As I recall, I moved back to Baltimore before I finished the graduate program. While writing my masters thesis on Martin R. Delany the nineteenth-century black nationalist leader and one-time associate of Frederick Douglass, I lived for awhile with a buddy of mine from Virginia, Fred D. Mason. He, however, was not from southeastern Virginia but from the Eastern Shore. Yet both of us had grown up doing farm work.
I knew Fred from my student days at Morgan State. We both had worked with Bob Moore, who in 1968 was head of the Baltimore chapter of the Student Non-Violent Coordination Committee (SNCC) and Walter Lively, who was head of U-JOIN (a local civil rights group). At Morgan State in 1967-1968, we were in a student group, which included John Clark and “Tiger” Davis, that protested the existence of ROTC on campus and the lack of black studies programs. All freshman and sophomore male students were required then to take ROTC and wear uniforms and pretend to be soldiers. I finished the two-year ROTC program in the spring of 1967.
For economic reasons, that spring, I signed up for the final two years of the ROTC program and passed the physical at Fort Holabird. But that summer, at the Edmondson Village of Enoch Pratt Library I met a librarian named Patricia who had attended and graduate from Hampton University. She was the first college educated friend I made since leaving the country. My perspective of the world then tended toward the status quo and I saw the world primarily world through the biblical, working-man lens of my family. I knew little or nothing of the black intellectual perspective.
Through the recommendations of Patricia, I became absorbed in the black intellectual world through discussions with her and the readings of Wright, Baldwin, Ellison, and others. She was not only anti-war and thought me foolish to be joining the military with the war in Vietnam, but she also viewed my world as exceedingly narrow. He social contacts went beyond the black world I knew. That fall I did not register for the junior ROTC program.
The fall of 1967 Stokeley Carmichael, Bob Moore, and Walter Lively came to campus encouraging militant action among the students in local and national politics. During this period the Vietnam War heated up. A student group names Dissent with its advisor Dr. Durand stirred up antiwar sentiments and students wearing tearing up and burning their draft cards. Fred and I were involved in leading a student strike at Morgan. Spring 1968, I dropped out of Morgan to join the “revolution”

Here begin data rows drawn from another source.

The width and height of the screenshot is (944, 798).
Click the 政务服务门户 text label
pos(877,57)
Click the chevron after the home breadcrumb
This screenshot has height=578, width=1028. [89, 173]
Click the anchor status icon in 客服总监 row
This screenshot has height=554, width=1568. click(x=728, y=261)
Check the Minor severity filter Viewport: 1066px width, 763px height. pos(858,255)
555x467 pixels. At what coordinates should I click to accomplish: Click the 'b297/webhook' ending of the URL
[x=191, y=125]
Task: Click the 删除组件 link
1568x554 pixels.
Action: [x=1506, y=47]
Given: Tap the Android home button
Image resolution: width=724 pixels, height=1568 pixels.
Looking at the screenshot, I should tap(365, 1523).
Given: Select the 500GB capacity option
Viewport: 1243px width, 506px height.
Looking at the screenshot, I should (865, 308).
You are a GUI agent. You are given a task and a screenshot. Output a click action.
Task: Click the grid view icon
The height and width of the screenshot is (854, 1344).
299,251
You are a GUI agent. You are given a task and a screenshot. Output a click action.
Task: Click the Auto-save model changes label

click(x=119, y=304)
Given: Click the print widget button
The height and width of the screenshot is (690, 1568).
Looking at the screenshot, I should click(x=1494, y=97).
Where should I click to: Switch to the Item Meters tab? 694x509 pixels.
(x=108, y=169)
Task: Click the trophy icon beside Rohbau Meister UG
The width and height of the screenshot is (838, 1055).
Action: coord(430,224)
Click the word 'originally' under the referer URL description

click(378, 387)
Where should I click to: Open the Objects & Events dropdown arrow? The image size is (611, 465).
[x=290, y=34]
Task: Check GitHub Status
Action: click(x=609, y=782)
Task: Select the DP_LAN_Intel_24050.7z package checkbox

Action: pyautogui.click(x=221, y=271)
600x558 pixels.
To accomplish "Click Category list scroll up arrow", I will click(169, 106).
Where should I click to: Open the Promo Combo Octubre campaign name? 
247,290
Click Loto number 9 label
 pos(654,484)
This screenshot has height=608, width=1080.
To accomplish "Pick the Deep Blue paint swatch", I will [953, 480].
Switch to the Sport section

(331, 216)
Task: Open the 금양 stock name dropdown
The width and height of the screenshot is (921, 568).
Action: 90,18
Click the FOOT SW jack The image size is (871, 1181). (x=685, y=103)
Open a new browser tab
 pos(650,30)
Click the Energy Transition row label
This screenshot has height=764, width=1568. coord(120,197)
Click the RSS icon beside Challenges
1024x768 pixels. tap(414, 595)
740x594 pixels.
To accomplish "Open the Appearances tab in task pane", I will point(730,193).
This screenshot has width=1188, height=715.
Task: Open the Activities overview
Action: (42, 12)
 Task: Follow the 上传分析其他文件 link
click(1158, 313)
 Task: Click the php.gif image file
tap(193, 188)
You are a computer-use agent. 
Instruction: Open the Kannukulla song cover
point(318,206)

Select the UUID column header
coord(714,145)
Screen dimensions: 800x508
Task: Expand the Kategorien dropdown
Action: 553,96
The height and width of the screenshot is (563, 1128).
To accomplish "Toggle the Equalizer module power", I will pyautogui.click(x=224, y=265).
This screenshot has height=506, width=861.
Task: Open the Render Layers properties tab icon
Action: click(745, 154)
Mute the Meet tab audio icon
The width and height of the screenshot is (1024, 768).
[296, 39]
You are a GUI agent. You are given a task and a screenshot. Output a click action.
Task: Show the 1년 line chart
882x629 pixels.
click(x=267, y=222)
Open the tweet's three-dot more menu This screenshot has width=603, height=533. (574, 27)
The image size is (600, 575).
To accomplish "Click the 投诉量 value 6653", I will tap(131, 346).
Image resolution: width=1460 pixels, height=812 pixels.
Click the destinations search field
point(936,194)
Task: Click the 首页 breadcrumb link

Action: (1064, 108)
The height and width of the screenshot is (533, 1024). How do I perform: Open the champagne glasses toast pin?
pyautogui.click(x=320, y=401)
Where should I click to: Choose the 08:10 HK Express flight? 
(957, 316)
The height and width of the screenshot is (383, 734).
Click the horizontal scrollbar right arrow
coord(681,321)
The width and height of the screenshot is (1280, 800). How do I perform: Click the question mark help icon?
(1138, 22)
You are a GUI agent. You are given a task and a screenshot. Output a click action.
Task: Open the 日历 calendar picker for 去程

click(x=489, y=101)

Living with Fred in 1980, I argued with his third wife, Yvonne. I came home to their Madison Street house and she had thrown my thesis papers in the backyard. Fred saved them. But I was out on the street.
**Annie was at the house while Mama was writing the letter. ***The twins were Wandas children. Aunt Sallie (Sally Jackson Goodwyn) was Mamas sister who lived in Baltimore.
****Stith Parham had lived in Jarratt, within a mile of Jerusalem, on the Cary Mason Road. His children and I were playmates and went to Creath together. He moved his family to Brooklyn, New York and sold their family land. On a trip to New York, I visited both the Parhams and Briggs in Brooklyn.
*****Jane was Susies daughter-in-law. She was married to Susies youngest son, Clinton McNeal Carter. Janes father Russell Sykes was a well-known tenor singer in Jarratt. I used to listen to him sing gospel on the Emporia station on Sundays. I was fond of one of Janes sisters, Margaret, while I was still in high school. With my two days pay of twelve dollars from chopping cotton, I took her once to the carnival.
******Annie, called “Bunk,” had three sons and a daughter. Mike and Shelly were children by her second husband, Amos Fleming, a real fun guy who had a thousand street tales, all humorous but none with a moral. Amos was raised in South Baltimore. Annie met him while living with or visiting her Aunt Sally, who lived at 300 South Fremont..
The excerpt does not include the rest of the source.